KINGSTON, Jamaica, March 11, 2022 - Opposition Spokesman on Finance and the Public Service, Julian Robinson, wants the government to recraft the budget to meet the realities of the new world conditions brought about by the Russion invasion of Ukraine, to include escalating oil and imported food prices.
In making his contribution to the annual budget debate, Mr. Robinson pointed to the oil price forcast on which the budget is based. "The Minister presented a budget based on WTI oil price of US$67.50 per barrel, a figure unrealistic even before the conflict involving Russia and Ukraine started.
At the time the budget was tabled, oil prices were already trading at close to US$90 per barrel, due to the demand and supply imbalance as the global economy recovers from the Covid-19 pandemic.
"Madam Speaker, the American benchmark crude West Texas Intermediary traded at US$123.701 per barrel this week, and the British benchmark North Sea
Brent Blend traded at US$123.21 per barrel – the highest prices in 10 years. And now, we have news of the United States instituting a ban on imports of Russian oil
These high prices are not forecast to go down swiftly either: recent contracts have oil trading at as high as $99.07 in December 20222. Globally Globally, Russia is the third largest oil producer and the largest oil exporter, producing some 11-12 per cent of the world’s oil output. A one per cent drop in output leads to a 5 per cent increase in the price of the precious commodity."
"Last year the Government projected oil prices at US$45 per barrel, and based on its own estimates, the average price is likely to be US$73 per barrel by the end of this fiscal year. This is more than 60 per cent higher than the amount that was projected for FY 2021/2022 in the Fiscal Policy Paper tabled in February of 2021.
The US$67.50 per barrel projection for FY22/23 is lower than the revised estimate of US$73 per barrel for FY21/22. This simply does not make sense given the changing global environment," Robinson lamented.
He said the minister needed to explain the variance in the Ministry of Finance’s projection of US$67.50 per barrel in the Fiscal Policy Paper and Petrojam’s own projected average sale price of US$79.36 per barrel in the Public Bodies Estimates of Revenue and Expenditure5. Both documents were tabled at the same time, on
February 10, 2022.
Robinson noted that "while oil prices may not remain as elevated for the entire fiscal year, it is highly unlikely that its price will fall to an average of US$67.50 per barrel during the upcoming fiscal year."
The Opposition spokesman on finance pointed out that "while the higher oil prices will allow the government to collect more revenues from the taxes on petroleum products, the inflationary impact of higher oil prices on businesses and consumers will result in a fall in real disposable income. Therefore, businesses and consumers will have less money to buy other consumer goods and services after they pay their fuel, light and water bills."
Mr. Robinson told the Partliament that "getting the inflation target wrong, means that the country will have to find more money to service debt, and we believe the inflation target of 5% is way off base.
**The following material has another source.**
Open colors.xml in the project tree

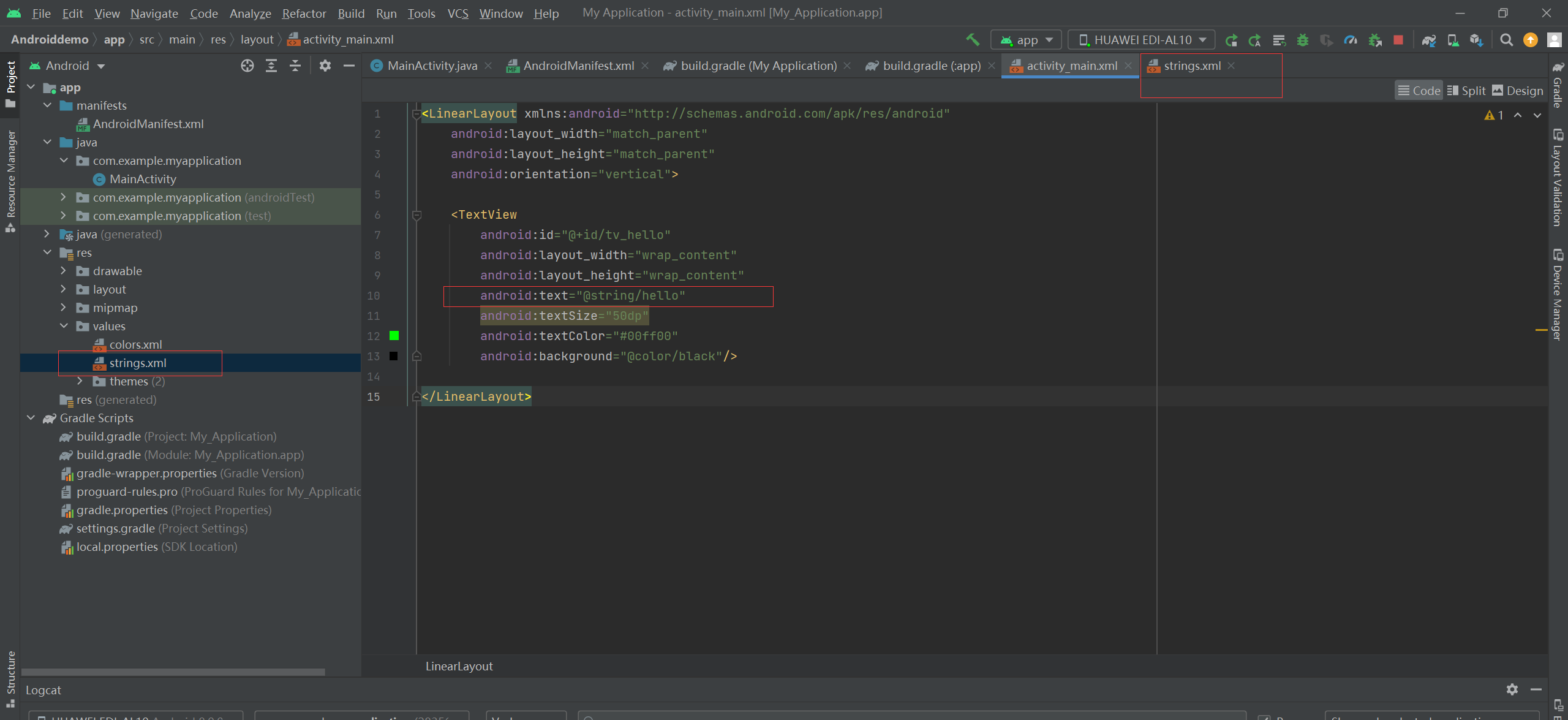coord(135,344)
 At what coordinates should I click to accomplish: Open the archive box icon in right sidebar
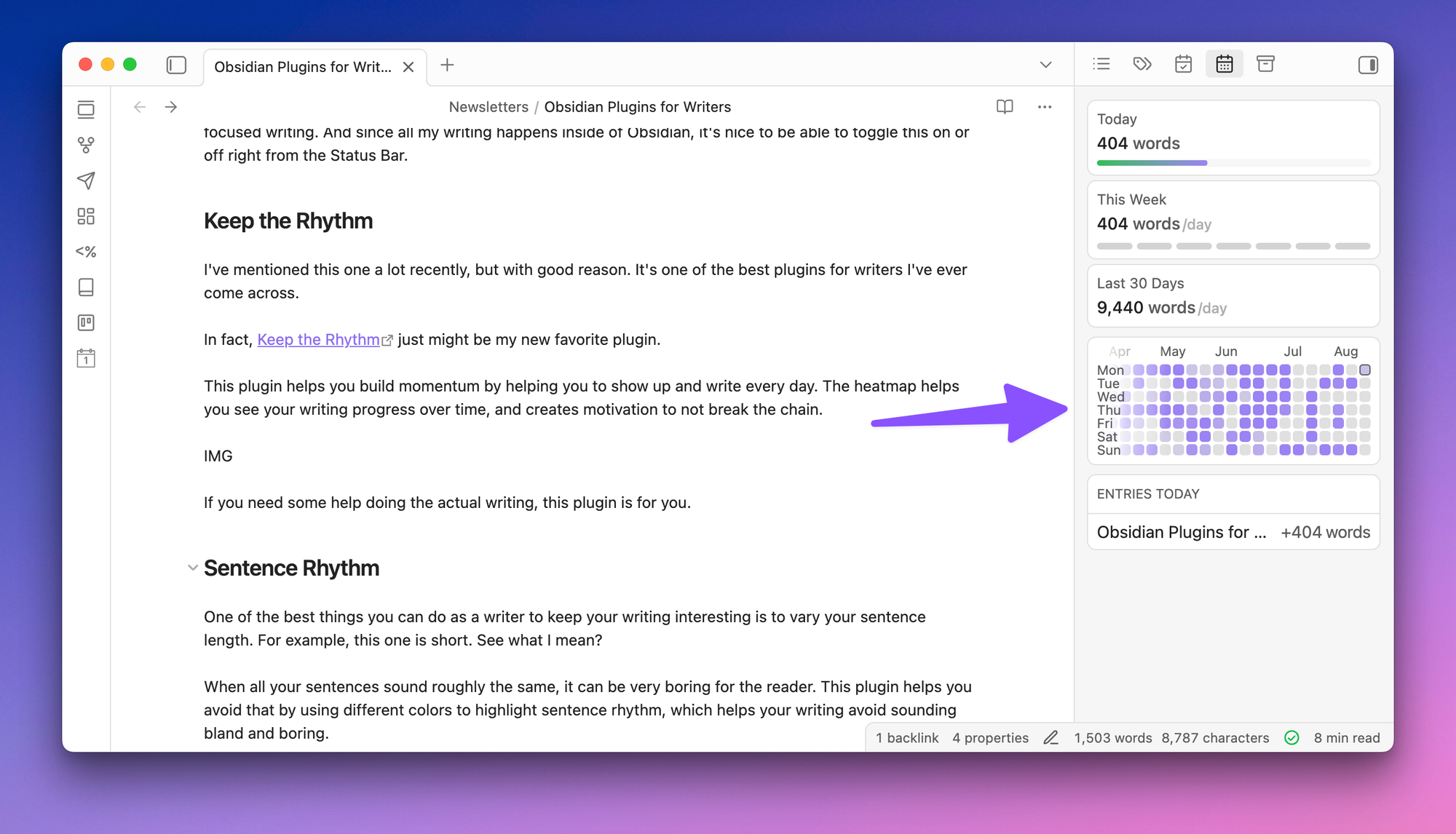(x=1265, y=64)
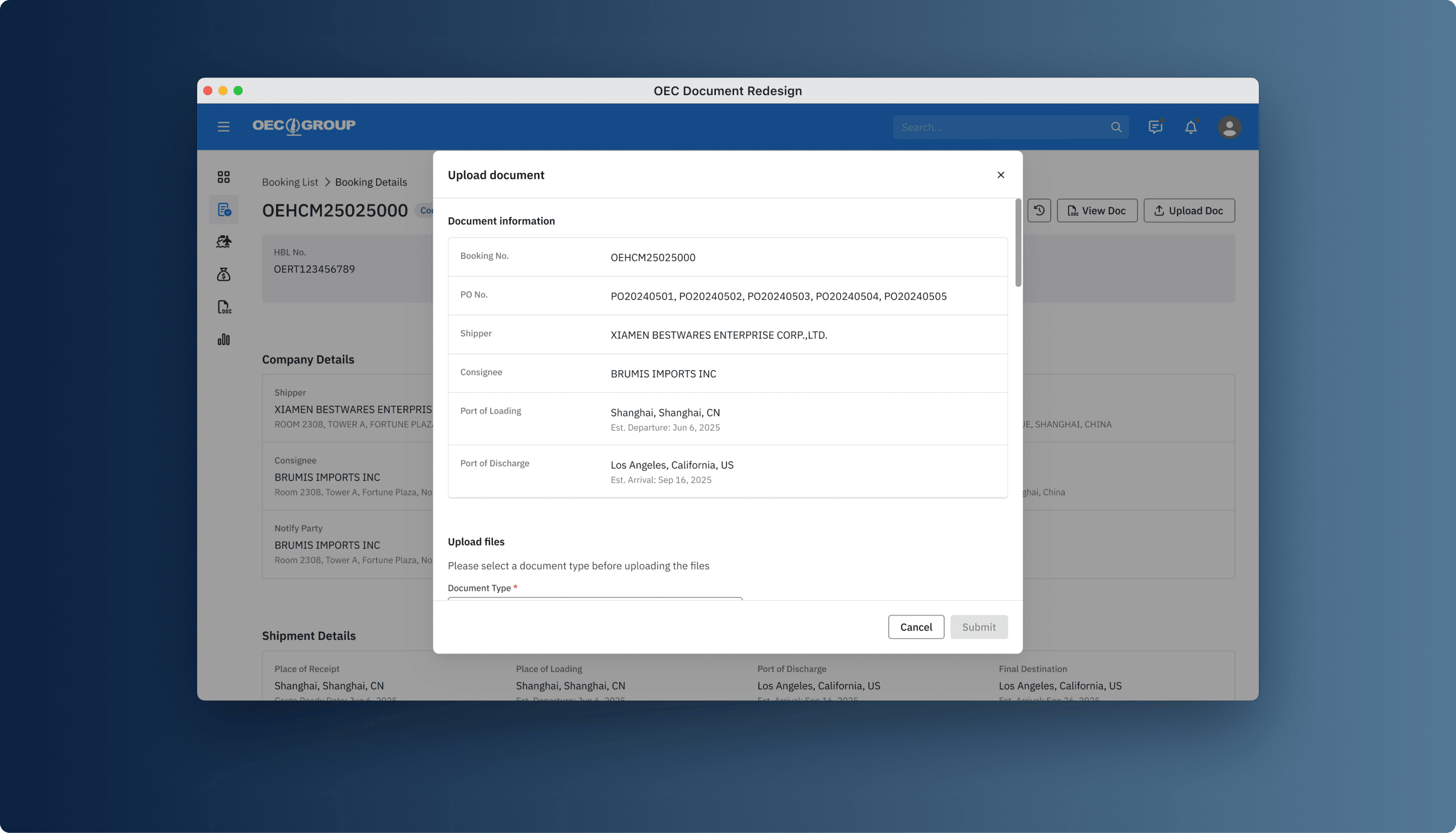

The inflation rate was already running at 9.7 per cent in January 2022 – before the estimates were tabled – and the rates for our major trading partners in January 2022 were USA 7.5 per cent; UK 5.4 per cent; EU 5.1 per cent and Canada 5.1 per cent.
He lamented that "the global supply chain bottlenecks caused by the war, in conjunction with higher energy prices, will continue to drive inflation higher for most of this year. Jamaica’s debt is extremely sensitive to changes in the exchange rate, as well as changes in interest rates and this is amply demonstrated in the Medium-Term Debt Management Strategy, tabled in Parliament last month."
"Madam Speaker, the Debt Management Strategy7 tells us that a one per cent fall in the exchange rate increases the country’s debt stock by $13.664 billion and adds $673.0 million in interest cost, resulting in a total cost of $14.37 billion or 0.6 per cent of GDP.
"A one per cent increase in interest rates adds $2.41 billion to the cost of servicing the domestic debt and $4.18 billion to the cost of servicing the external debt, resulting in a total cost of $6.59 billion or 0.3 per cent of GDP. What that means is that if these increases take place, this money will have to be found from within the budget. That means either a cut in expenditure on social programmes or a re-allocation of money from other activities," Robinson advised.